Journalists aren’t wrong to point to promising high box office returns and surmise that Hollywood would do well to incorporate more realistic, nuanced depictions of older women in big-ticket movies: While the most frequent moviegoers are still audiences within the 18–24 and 25–39 age brackets, the share of ticket sales is shifting. The latest Motion Picture Association of America U.S. theatrical statistics, from 2014, found that tickets bought by 40- and 50-something moviegoers were at all-time highs, while theaters sold fewer tickets to the 18–24 and 25–39 crowds than in previous years. Women made up the majority of moviegoers in 2014, constituting 52 percent of all people attending American theaters, which represented a slight uptick from their overall representation in the population (51 percent).

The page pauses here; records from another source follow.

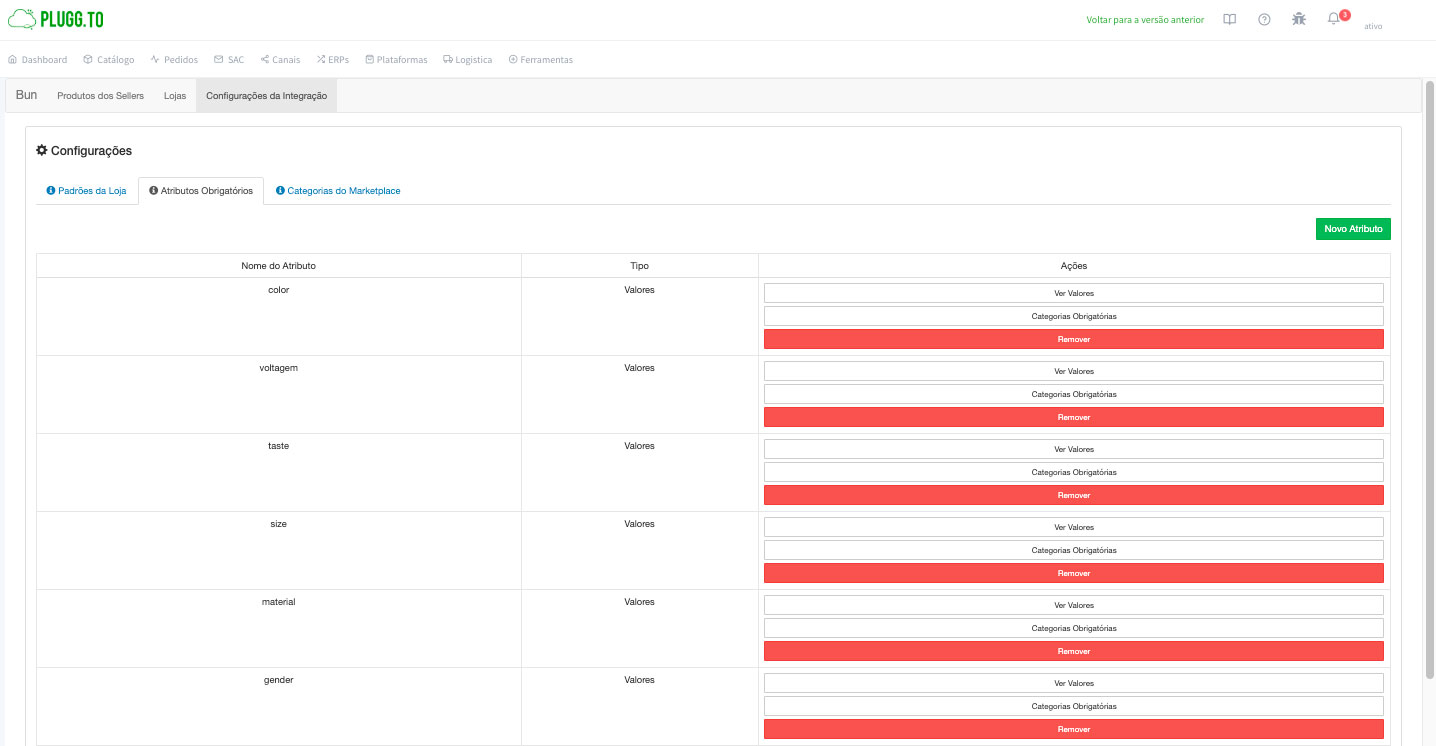1436x746 pixels.
Task: Open the documentation book icon
Action: click(1230, 19)
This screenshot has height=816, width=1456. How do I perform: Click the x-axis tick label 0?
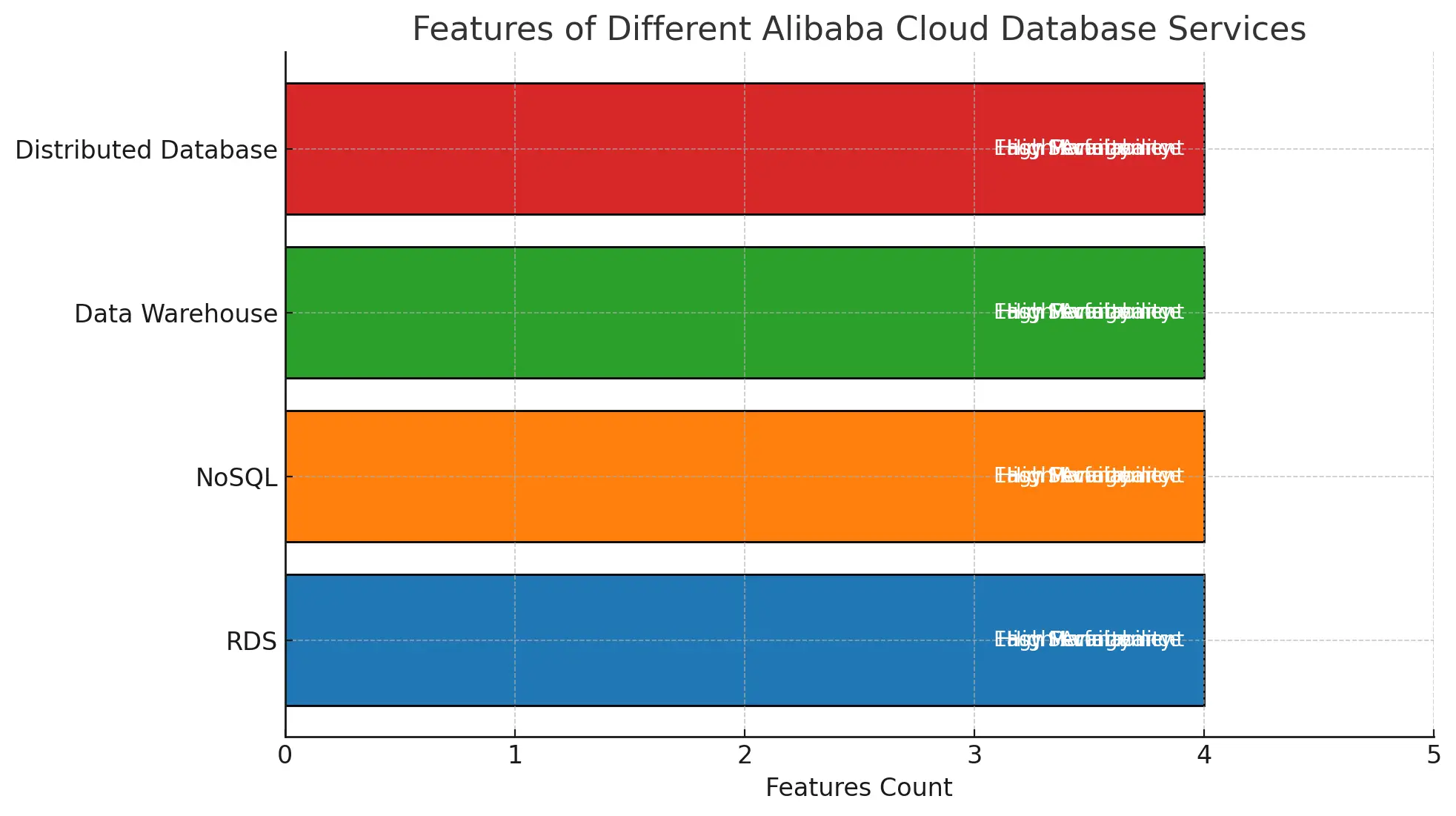[x=285, y=755]
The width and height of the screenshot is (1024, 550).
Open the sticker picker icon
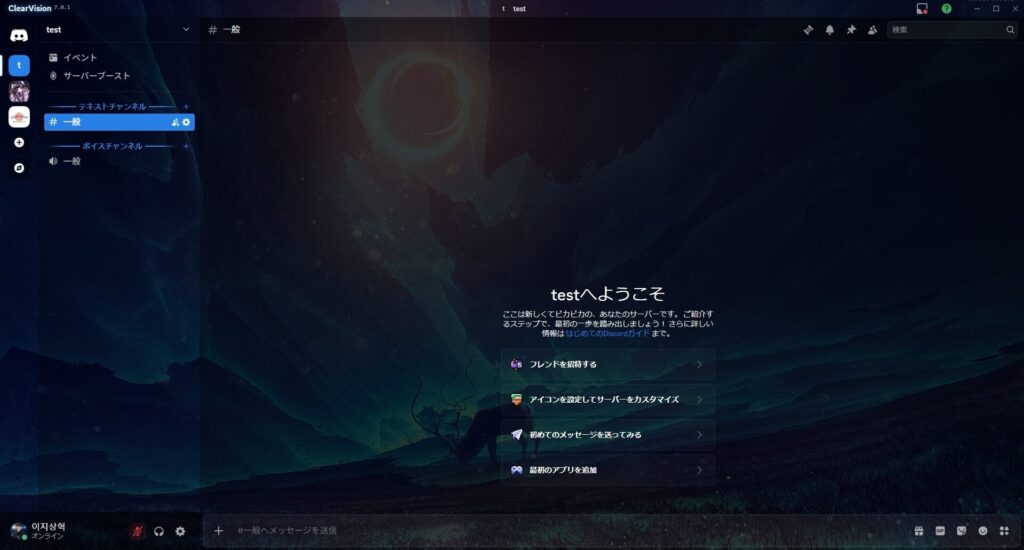[x=961, y=530]
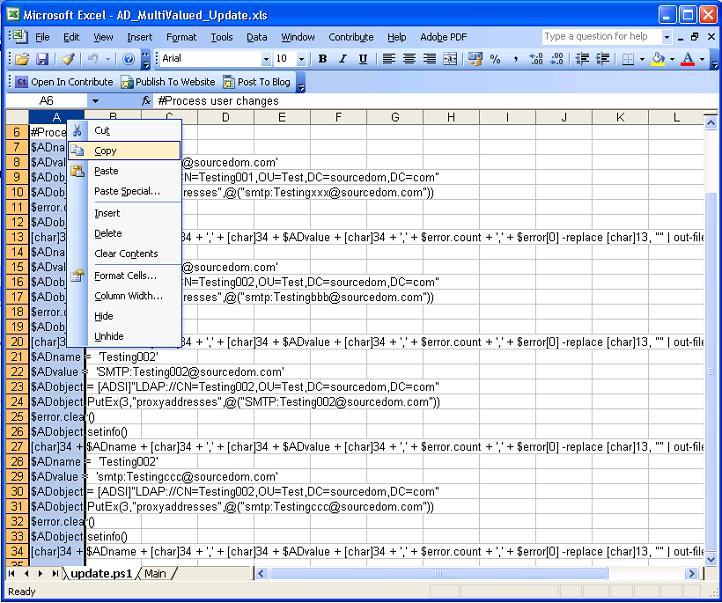Toggle Bold formatting
Screen dimensions: 722x603
click(323, 60)
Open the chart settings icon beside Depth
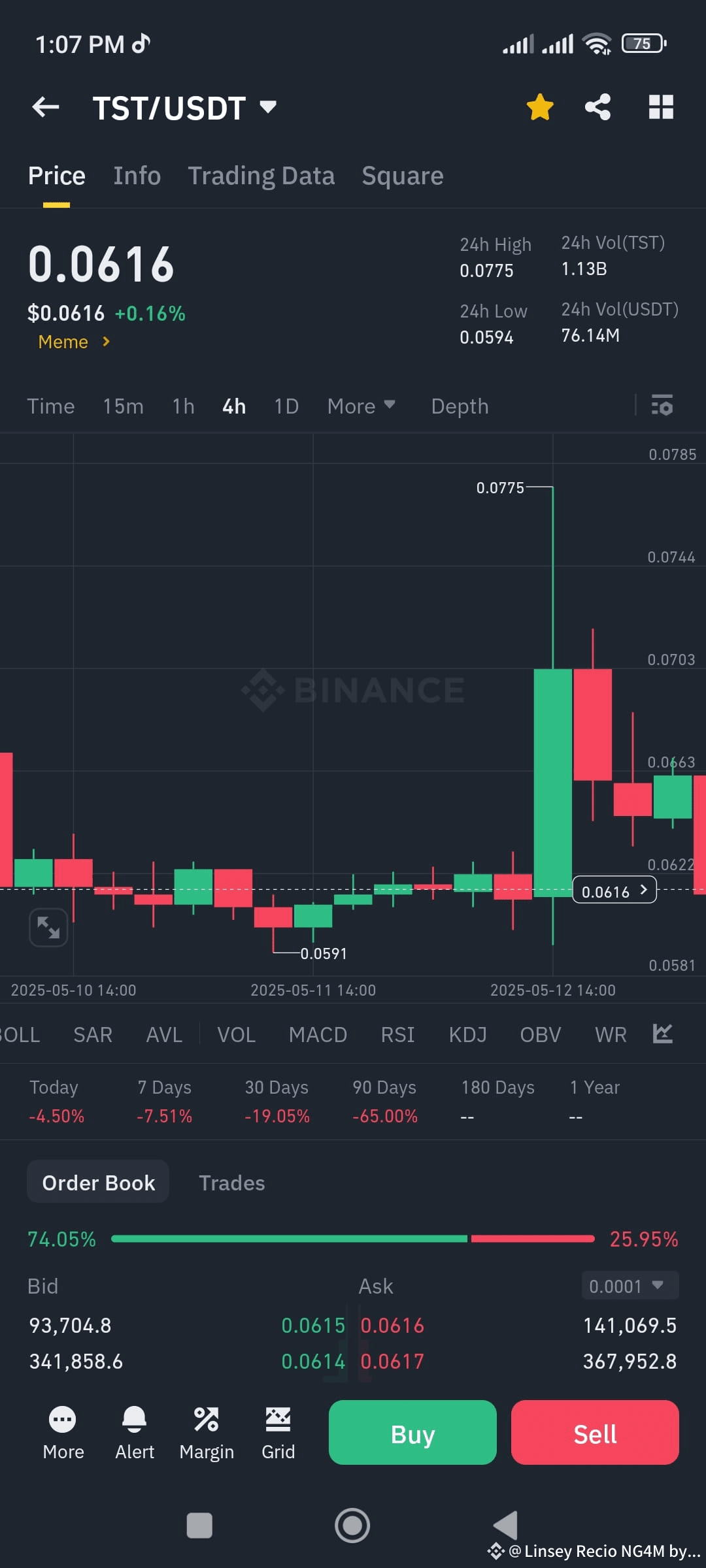 coord(662,406)
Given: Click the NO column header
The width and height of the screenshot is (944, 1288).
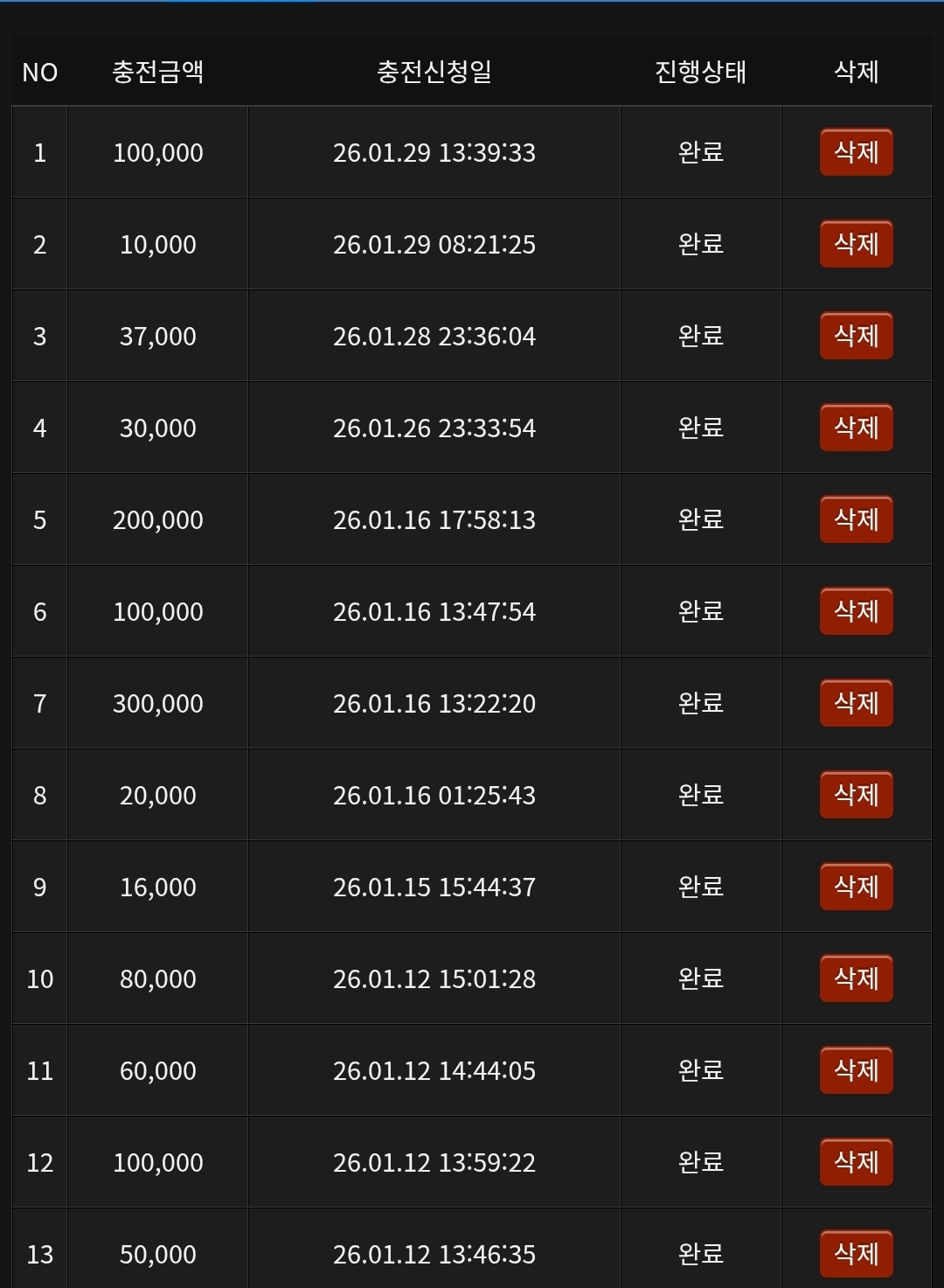Looking at the screenshot, I should coord(39,72).
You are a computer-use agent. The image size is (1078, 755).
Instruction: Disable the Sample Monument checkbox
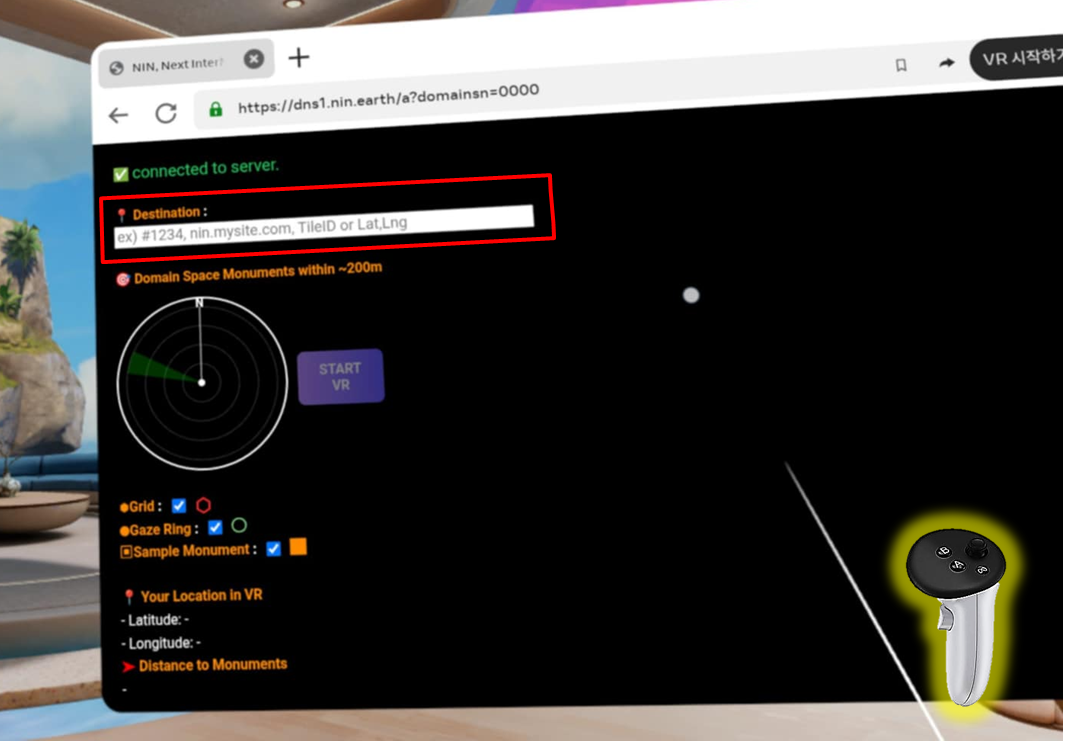click(273, 549)

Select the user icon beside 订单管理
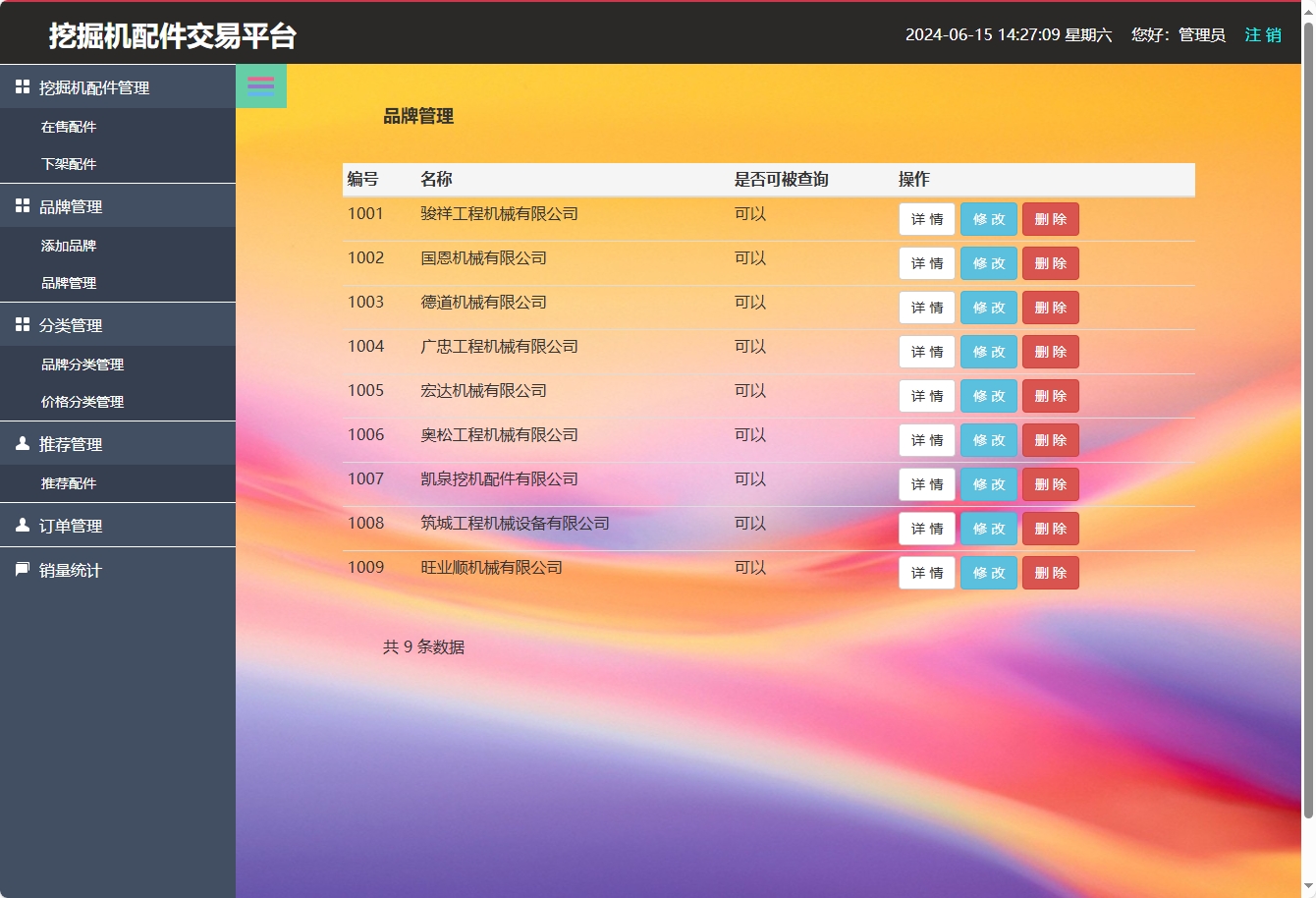click(x=21, y=525)
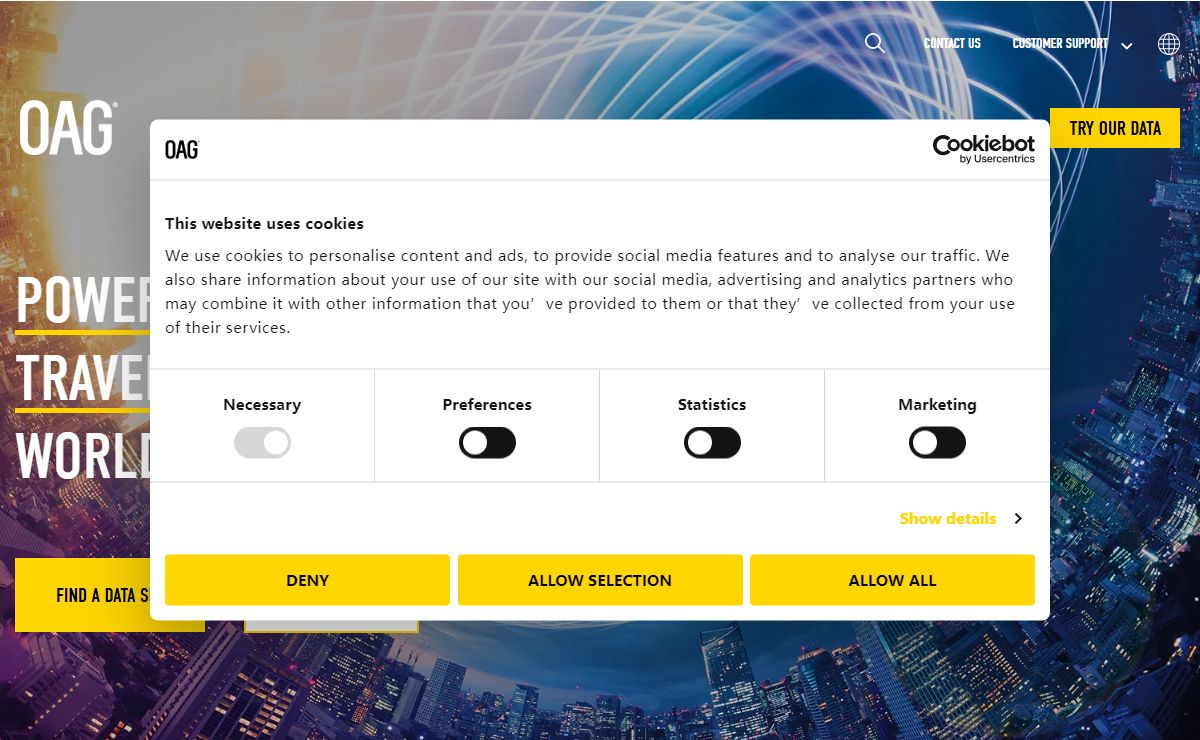Open the Cookiebot by Usercentrics logo
1200x740 pixels.
click(x=984, y=149)
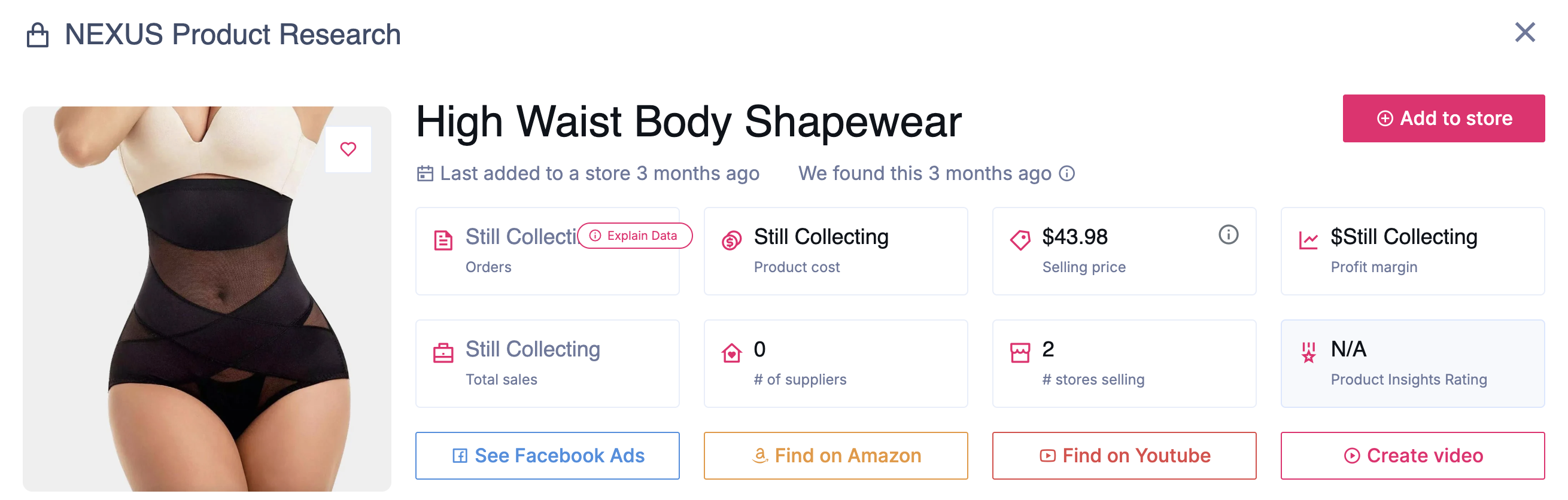Select the Product cost dollar icon
Screen dimensions: 1568x500
pyautogui.click(x=732, y=240)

But for now, it doesn’t appear a drop-off in young audiences will change the industry’s pre-existing strategy of tailoring blockbusters to key, youthful demographics—even if it would benefit from recognizing other audiences. With little margin for error now that the number of Americans attending a movie once a week has declined by more than 75 percent since the 1940s (and with the industry spending over 40 cents more on advertising per dollar earned at the box office than it did in 1980), Hollywood still treats America’s young moviegoers like VIPs. “The more young people’s attention is fragmented,” Derek Thompson argued in The Atlantic in June, “the more expensive it is to create an audience for each film, the more desperate studios are to find franchises that birth many fruitful sequels, the more it makes sense to create fewer films and conserve production and advertising budgets for a handful of them.”

That’s not to say that today’s high-profile actresses of a certain age, the ones who star in optimistic writing about older women in Hollywood (if not bonafide blockbusters), aren’t improving employment opportunities in the film industry—faced with a tough market, several are making their own. In 2015, Streep funded the inaugural Writers Lab, a fellowship that provides script development for women writers over 40; the first round of applications received 3,500 submissions for 12 slots. This year, The Hollywood Reporter wrote that the inaugural project for We Do It Together, a non-profit (with an advisory board that includes many over-40 actresses) that finances and produces entertainment projects focused on female empowerment, would be a series of short films employing director Catherine Hardwicke (60), Juliette Binoche (52), and Robin Wright (50).

These initiatives are positive developments—but, ultimately, also necessary byproducts of a continuously medieval industry that underestimates older women’s competencies and has little incentive to change. Within this larger context, it seems that reporters could tone down on hyperbole when describing the impact of older women-starring indie movies on mainstream Hollywood in the interest of continuing to hold major studios accountable.

Case in point: Earlier this summer, following the news that Mirren, star of 2015’s Woman in Gold, will have a role in the upcoming blockbuster Fast and the Furious 8, the Guardian called the casting decision “a glimmer of hope” for senior-citizen representation in blockbuster movies. A few weeks later, though, in an interview with Entertainment Weekly, Mirren revealed that the one condition she had put forward before agreeing to appear in the film, that she would drive a car, had not been met, though she guessed she was one of the few people on set who knew how to drive a gear shift. “I doubt the Rock knows,” she said. “But I do. I know how to double de-clutch.”